L'officieux se hâta d'exécuter les ordres de Maurice, le coiffa et le rasa en un tour de main.
- Oh ! la revoir ! la revoir ! s'écria le jeune homme, Lorin, en vérité, je n'ai pas su jusqu'à présent ce que c'était que le bonheur.
- Mon pauvre Maurice, dit Lorin, je crois que tu as besoin de la visite que je te conseillais.
- Oh ! cher ami, s'écria Maurice, pardonne-moi ; mais, en vérité, je n'ai plus ma raison.
- Alors je t'offre la mienne, dit Lorin en riant de cet affreux calembour.
Ce qu'il y eut de plus étonnant, c'est que Maurice en rit aussi.
Le bonheur l'avait rendu facile en matière d'esprit.
Ce ne fut point tout.
- Tiens, dit-il en coupant un oranger couvert de fleurs, offre de ma part ce bouquet à la digne veuve de Mausole.
- A la bonne heure ! s'écria Lorin, voilà de la belle galanterie ! Aussi, je te pardonne.
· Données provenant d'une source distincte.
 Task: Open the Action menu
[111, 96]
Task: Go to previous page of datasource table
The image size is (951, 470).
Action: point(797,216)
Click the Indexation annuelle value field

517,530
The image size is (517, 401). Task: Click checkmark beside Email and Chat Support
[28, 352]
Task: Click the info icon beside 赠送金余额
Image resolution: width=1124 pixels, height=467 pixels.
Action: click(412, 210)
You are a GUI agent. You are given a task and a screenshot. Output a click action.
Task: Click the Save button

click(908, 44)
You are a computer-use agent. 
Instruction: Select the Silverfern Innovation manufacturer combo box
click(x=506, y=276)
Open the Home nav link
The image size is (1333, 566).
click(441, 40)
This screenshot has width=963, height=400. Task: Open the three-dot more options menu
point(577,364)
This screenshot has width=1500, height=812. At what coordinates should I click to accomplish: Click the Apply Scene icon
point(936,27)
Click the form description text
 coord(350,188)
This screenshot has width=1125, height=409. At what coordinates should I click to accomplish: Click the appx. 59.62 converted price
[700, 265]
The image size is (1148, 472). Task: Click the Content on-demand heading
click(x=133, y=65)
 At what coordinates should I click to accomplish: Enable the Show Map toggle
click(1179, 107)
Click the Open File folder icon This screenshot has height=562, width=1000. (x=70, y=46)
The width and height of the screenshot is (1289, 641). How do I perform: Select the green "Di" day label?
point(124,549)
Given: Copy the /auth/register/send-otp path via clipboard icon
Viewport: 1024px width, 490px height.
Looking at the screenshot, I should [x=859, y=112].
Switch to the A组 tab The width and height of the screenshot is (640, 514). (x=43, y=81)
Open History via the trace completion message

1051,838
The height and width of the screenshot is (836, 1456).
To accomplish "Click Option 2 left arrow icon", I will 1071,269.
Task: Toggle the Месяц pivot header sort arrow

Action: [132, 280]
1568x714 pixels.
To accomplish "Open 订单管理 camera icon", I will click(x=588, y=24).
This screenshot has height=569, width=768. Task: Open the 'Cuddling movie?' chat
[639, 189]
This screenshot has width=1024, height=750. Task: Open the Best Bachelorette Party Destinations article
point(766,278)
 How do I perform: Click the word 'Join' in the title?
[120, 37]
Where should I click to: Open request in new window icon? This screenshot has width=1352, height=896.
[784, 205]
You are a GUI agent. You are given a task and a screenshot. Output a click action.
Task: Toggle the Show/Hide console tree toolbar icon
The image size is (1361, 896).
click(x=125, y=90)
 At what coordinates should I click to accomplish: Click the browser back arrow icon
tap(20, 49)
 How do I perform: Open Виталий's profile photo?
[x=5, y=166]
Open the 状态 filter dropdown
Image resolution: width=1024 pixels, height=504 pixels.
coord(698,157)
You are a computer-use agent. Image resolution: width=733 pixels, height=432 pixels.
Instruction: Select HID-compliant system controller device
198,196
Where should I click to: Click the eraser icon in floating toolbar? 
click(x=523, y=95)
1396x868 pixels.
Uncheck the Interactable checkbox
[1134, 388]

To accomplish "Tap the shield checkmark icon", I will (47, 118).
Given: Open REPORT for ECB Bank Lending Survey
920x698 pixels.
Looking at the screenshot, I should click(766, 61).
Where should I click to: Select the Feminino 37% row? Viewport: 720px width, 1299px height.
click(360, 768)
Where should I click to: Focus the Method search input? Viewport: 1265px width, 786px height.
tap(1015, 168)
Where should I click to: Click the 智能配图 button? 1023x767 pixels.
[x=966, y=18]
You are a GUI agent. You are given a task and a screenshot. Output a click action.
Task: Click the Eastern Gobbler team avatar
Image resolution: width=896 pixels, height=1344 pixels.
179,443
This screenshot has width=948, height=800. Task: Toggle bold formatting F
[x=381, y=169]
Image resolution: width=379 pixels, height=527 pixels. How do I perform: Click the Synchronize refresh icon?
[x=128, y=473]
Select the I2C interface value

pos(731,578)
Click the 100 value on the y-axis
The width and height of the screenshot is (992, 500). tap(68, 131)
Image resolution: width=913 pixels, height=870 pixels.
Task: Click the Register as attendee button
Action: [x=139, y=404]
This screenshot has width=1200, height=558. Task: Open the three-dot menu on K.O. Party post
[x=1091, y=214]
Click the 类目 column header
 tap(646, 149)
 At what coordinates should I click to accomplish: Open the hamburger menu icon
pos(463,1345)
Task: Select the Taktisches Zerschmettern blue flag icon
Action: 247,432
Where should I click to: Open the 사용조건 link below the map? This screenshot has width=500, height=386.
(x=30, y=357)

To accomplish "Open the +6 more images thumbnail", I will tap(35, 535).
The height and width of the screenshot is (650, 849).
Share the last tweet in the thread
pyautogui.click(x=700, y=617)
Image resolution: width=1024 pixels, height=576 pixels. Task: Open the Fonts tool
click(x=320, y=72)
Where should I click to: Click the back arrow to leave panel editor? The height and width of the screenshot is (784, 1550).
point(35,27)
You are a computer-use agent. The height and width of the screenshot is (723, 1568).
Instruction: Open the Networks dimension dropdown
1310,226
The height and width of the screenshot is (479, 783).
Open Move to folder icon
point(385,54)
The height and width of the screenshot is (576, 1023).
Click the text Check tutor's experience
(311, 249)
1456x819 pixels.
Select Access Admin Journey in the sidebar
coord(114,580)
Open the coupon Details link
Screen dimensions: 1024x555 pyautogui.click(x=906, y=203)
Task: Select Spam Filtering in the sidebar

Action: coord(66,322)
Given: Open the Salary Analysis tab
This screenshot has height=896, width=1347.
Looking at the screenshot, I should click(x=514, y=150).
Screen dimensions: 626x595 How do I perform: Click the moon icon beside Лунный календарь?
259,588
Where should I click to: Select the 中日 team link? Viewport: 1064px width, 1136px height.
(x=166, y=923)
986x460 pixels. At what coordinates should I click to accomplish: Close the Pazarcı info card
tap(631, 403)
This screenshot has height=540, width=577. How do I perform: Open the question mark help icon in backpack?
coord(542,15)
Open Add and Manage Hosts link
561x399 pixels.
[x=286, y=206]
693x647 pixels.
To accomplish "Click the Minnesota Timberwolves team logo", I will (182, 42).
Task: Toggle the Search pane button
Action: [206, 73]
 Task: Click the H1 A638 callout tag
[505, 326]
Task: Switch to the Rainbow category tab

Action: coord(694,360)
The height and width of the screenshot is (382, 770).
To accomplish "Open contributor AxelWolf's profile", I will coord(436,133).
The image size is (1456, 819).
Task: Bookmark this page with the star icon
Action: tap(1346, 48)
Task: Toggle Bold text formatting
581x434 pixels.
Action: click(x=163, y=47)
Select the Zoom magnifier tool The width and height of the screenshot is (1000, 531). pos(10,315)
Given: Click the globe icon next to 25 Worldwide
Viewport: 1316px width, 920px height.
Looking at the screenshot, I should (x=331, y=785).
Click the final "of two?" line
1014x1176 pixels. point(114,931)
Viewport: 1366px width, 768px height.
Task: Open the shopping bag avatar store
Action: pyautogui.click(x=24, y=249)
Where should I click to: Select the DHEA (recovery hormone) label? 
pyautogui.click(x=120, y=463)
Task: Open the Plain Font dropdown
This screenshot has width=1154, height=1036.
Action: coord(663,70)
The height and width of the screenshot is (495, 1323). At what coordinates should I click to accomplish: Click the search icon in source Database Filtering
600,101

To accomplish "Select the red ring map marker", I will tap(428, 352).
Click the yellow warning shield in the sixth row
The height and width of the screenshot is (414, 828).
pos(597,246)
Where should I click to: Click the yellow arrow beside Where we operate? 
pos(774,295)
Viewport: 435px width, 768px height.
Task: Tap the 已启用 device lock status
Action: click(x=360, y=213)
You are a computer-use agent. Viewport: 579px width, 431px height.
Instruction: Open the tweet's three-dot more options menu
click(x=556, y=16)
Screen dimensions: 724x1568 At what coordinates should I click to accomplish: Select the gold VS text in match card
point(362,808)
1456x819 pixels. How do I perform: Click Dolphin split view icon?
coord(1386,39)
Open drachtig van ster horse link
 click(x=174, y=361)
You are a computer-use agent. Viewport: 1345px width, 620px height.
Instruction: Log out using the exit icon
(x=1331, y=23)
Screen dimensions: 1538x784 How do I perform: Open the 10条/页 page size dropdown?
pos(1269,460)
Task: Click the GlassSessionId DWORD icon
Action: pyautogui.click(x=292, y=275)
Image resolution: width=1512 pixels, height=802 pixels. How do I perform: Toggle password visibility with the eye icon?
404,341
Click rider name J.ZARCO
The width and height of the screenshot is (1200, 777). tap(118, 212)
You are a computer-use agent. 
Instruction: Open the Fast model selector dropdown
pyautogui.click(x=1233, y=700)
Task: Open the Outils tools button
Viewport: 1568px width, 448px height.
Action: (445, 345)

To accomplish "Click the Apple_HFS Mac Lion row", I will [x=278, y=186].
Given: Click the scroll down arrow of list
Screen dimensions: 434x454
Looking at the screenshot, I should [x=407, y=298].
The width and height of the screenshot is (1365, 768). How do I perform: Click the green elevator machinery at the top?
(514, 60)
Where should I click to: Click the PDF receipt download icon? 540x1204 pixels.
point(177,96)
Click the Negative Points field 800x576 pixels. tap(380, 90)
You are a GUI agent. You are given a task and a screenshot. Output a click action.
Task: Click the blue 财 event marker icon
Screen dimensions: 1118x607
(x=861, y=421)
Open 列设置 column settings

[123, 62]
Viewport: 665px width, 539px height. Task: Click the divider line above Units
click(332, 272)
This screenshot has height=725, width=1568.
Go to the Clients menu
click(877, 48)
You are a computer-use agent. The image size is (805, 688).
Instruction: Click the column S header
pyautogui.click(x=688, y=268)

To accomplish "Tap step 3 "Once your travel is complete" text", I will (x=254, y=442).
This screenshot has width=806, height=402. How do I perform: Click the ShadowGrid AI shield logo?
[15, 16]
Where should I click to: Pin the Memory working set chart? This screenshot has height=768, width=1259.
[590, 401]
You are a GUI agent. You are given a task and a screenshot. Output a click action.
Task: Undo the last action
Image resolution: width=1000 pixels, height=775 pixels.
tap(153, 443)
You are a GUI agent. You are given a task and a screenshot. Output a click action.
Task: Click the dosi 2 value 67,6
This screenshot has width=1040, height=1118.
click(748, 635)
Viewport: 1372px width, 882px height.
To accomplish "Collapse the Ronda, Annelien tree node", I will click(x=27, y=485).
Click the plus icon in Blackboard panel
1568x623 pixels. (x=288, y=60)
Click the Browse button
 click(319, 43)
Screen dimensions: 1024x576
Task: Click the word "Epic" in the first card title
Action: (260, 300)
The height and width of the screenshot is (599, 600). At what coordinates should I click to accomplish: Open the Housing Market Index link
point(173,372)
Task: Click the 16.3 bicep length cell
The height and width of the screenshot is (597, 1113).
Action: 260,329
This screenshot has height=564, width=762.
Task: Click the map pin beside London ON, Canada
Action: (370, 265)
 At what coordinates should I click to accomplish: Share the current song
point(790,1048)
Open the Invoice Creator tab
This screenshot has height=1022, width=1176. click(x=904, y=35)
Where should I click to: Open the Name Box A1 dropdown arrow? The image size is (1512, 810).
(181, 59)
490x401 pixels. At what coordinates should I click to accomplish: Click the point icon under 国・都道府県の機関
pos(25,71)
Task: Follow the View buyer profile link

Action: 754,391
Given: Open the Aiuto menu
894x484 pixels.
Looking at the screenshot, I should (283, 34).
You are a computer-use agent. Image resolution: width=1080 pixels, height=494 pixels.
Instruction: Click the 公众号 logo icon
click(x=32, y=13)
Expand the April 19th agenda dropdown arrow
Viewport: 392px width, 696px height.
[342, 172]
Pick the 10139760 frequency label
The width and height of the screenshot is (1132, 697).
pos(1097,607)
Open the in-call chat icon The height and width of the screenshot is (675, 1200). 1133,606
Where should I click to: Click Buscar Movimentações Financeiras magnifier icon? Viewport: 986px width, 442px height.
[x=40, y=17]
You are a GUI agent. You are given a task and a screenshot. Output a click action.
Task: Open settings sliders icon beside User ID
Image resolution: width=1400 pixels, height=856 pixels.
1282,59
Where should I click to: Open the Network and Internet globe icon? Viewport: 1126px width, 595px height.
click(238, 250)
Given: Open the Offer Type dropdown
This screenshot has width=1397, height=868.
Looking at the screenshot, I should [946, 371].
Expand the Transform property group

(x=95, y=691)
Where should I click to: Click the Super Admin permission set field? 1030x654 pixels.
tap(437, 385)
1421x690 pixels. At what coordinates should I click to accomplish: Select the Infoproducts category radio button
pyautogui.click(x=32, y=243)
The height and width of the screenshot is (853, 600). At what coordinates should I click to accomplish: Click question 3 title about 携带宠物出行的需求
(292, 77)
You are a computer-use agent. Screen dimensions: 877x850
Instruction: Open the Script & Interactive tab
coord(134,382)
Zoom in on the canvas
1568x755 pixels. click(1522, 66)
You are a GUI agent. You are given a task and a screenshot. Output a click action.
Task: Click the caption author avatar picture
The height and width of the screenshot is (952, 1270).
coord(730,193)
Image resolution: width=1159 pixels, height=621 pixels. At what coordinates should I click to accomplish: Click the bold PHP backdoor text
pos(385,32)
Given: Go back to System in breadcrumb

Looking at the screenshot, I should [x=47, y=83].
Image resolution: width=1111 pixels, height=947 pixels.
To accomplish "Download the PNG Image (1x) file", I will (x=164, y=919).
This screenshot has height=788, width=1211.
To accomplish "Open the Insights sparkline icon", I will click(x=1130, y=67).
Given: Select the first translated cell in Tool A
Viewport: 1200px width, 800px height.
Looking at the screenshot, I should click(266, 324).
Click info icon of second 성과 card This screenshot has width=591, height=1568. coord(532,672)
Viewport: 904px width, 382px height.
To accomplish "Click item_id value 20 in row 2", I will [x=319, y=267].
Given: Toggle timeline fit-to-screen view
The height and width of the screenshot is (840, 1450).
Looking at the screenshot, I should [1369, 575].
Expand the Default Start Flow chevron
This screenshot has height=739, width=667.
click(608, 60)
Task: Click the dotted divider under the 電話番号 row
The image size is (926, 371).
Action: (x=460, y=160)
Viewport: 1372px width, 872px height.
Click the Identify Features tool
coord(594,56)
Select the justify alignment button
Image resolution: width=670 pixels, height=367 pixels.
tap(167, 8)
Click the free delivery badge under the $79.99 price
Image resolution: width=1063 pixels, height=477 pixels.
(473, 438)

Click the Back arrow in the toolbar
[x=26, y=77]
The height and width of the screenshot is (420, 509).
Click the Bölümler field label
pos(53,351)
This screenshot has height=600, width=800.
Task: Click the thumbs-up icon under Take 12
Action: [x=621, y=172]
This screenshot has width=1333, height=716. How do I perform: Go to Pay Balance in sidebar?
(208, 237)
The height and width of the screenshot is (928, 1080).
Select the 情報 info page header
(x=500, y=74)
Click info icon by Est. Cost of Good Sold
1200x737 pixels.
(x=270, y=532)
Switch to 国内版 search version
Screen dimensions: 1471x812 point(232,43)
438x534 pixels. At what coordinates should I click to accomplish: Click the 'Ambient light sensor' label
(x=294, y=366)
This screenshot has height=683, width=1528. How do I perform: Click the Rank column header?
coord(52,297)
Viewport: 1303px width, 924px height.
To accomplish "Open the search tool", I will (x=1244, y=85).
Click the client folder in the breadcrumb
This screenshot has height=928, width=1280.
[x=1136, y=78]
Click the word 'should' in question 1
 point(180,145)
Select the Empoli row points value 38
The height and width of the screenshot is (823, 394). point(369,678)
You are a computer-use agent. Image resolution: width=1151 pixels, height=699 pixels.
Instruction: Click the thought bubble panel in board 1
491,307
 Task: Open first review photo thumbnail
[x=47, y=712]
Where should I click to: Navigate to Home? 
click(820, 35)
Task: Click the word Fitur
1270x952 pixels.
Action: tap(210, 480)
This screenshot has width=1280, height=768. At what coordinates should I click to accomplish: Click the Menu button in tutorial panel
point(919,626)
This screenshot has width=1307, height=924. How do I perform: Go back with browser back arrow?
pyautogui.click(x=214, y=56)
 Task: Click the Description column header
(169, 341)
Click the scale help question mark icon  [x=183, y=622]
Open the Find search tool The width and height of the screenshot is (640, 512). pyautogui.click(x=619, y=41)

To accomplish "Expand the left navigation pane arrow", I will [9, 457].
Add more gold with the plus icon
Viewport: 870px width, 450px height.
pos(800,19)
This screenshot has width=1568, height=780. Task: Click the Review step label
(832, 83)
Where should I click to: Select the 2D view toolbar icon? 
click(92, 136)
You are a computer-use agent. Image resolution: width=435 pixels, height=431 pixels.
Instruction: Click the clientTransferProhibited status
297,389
Et puis, il me semble que décidément tu es bien amoureux, et j'ai toujours eu le plus profond respect pour les grandes infortunes.
- Eh bien, oui, je suis amoureux, s'écria Maurice, dont le coeur éclatait de joie ; je suis amoureux, et maintenant je puis l'avouer puisqu'elle m'aime ; car, puisqu'elle me rappelle, c'est qu'elle m'aime, n'est-ce pas, Lorin ?
- Sans doute, répondit complaisamment l'adorateur de la déesse Raison ; mais prends garde, Maurice ; la façon dont tu prends la chose fait peur...

          Souvent l'amour d'une Egérie
          N'est rien moins qu'une trahison
          Du tyran nommé Cupidon :
          Près de la plus sage on s'oublie.
          Aime ainsi que moi la Raison,
          Tu ne feras pas de pas de folie.

- Bravo ! bravo ! cria Maurice en battant des mains.
Et, prenant ses jambes à son cou, il descendit les escaliers quatre à quatre, gagna le quai, et s'élança dans la direction si connue de la vieille rue Saint Jacques.
- Je crois qu'il m'a applaudi, Agésilas ? demanda Lorin.
- Oui, certainement, citoyen, et il n'y a rien d'étonnant, car c'était bien joli, ce que vous avez dit là.
- Alors, il est plus malade que je ne croyais, dit Lorin.
Et à son tour, il descendit l'escalier, mais d'un pas plus calme. Arthémise n'était pas Geneviève.
A peine Lorin fut-il dans la rue Saint-Honoré, lui et son oranger en fleur, qu'une foule de jeunes citoyens, auxquels il avait pris, selon la disposition d'esprit où il se trouvait, l'habitude de distribuer des décimes ou des coups de pied au-dessous de la carmagnole, le suivirent respectueusement, le prenant sans doute pour un de ces hommes vertueux, auxquels Saint-Just avait proposé que l'on offrît un habit blanc et un bouquet de fleurs d'oranger.
Comme le cortège allait sans cesse grossissant, tant, même à cette époque, un homme vertueux était chose rare à voir, il y avait bien plusieurs milliers de jeunes citoyens, lorsque le bouquet fut offert à Arthémise ; hommage dont plusieurs autres Raisons, qui se mettaient sur les rangs, furent malades jusqu'à la migraine.
Ce fut ce soir-là même que se répandit dans Paris la fameuse cantate :

          Vive la déesse Raison !
          Flamme pure, douce lumière.

Et, comme elle est parvenue jusqu'à nous sans nom d'auteur, ce qui a fort exercé la sagacité des archéologues révolutionnaires, nous aurions presque l'audace d'affirmer qu'elle fut faite pour la belle Arthémise par notre ami Hyacinthe Lorin.